** WORK ORDER **
Exactly the lines from the one containing "Image resolution: width=470" through the end of the records must be reproduced; leave out all pictures.
##### PROVIDED INFORMATION #####
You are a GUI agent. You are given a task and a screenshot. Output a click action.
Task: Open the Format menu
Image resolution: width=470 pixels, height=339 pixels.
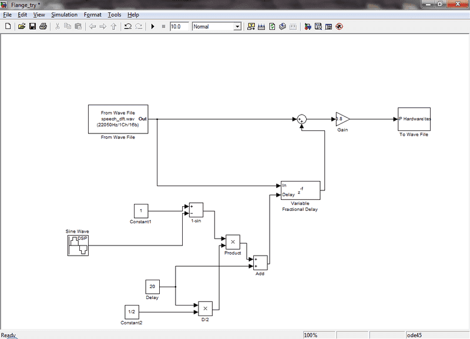click(x=92, y=14)
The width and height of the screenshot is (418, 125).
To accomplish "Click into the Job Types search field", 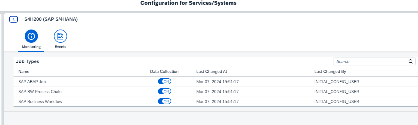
#####
** TASK SOLUTION **
Image resolution: width=470 pixels, height=339 pixels.
click(x=92, y=14)
The width and height of the screenshot is (418, 125).
To accomplish "Click into the Job Types search field", 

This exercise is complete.